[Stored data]
^^^^^^^^

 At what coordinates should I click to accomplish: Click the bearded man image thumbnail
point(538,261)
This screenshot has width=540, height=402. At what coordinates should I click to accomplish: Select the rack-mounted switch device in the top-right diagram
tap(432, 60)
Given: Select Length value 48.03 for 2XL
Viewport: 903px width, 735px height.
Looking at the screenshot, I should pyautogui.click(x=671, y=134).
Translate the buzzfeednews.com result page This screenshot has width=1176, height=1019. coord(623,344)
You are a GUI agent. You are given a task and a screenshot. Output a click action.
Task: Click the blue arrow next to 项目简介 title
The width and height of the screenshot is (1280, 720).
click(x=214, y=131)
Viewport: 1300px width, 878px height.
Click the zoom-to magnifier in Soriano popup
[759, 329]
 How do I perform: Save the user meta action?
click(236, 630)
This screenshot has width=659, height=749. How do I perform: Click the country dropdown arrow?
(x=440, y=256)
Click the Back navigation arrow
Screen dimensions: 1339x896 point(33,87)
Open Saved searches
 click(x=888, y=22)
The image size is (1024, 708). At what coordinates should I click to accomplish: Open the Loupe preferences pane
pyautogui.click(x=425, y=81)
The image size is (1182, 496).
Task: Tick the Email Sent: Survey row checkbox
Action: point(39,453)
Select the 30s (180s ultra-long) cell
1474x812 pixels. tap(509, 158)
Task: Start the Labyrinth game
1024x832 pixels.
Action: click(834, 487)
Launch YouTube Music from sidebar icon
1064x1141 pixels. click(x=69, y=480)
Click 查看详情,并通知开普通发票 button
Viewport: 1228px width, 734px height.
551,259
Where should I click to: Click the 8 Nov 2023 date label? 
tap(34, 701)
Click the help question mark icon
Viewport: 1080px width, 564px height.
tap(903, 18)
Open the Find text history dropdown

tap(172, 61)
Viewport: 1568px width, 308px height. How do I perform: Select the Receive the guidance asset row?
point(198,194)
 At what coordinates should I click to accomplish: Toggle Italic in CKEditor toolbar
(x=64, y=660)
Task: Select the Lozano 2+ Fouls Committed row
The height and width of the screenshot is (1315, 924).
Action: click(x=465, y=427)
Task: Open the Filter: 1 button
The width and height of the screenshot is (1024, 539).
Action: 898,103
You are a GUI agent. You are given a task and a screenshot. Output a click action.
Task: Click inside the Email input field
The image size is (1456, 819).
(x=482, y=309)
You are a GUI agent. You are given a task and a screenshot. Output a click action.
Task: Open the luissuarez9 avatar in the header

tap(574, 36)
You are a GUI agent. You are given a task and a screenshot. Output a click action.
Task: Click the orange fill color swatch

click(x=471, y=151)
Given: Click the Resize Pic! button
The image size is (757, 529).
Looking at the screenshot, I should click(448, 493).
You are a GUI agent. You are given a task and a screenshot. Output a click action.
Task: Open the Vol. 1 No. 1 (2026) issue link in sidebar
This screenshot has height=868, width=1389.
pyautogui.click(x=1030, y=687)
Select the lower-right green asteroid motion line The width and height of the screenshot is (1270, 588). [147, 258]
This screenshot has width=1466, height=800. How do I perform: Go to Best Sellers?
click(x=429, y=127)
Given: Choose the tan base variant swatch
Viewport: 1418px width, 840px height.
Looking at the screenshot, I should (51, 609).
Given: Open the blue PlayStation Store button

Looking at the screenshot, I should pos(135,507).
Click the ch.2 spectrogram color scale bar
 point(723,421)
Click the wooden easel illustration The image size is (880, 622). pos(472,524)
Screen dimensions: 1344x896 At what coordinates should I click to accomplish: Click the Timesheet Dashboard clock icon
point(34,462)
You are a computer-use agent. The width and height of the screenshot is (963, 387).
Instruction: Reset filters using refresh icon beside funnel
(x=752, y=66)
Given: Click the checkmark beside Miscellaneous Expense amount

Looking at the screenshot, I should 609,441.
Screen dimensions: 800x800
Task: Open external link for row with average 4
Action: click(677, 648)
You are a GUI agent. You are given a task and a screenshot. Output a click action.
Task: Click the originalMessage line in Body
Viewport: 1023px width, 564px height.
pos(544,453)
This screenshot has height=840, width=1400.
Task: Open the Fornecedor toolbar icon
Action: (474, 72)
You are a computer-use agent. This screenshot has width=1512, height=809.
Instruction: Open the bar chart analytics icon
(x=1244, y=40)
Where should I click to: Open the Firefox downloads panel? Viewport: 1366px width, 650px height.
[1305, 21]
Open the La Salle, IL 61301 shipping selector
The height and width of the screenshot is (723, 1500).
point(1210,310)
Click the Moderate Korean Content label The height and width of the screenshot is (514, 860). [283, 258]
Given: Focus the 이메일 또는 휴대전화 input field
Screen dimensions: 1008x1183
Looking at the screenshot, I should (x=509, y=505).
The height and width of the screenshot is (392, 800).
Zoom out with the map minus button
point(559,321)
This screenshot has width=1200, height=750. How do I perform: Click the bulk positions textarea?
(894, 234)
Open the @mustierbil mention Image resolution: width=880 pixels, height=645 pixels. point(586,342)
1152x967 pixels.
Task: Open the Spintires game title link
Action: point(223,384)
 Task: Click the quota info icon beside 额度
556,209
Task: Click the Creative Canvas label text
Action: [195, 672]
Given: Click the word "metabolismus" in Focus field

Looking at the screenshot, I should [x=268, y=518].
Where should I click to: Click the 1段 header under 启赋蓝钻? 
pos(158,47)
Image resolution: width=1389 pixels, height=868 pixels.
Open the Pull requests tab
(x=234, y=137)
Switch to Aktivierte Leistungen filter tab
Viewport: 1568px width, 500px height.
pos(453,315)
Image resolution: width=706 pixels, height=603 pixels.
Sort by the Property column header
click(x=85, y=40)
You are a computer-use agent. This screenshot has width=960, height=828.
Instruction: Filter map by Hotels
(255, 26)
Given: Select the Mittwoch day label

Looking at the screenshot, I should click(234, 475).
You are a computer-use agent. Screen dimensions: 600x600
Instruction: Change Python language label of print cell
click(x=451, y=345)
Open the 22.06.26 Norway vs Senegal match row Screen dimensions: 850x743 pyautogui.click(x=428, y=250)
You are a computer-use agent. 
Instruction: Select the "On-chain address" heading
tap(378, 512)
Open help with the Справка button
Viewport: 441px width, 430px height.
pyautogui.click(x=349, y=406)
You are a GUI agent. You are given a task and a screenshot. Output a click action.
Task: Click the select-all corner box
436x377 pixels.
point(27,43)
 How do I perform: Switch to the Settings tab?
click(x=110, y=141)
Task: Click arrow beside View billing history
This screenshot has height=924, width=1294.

^^^^^^^^

Directions:
Copy the records above exactly, beginning at the line that contains "This screenshot has width=540, height=402." and stopping after the line that contains "Given: Select Length value 48.03 for 2XL".

Expected answer:
This screenshot has width=540, height=402. At what coordinates should I click to accomplish: Select the rack-mounted switch device in the top-right diagram
tap(432, 60)
Given: Select Length value 48.03 for 2XL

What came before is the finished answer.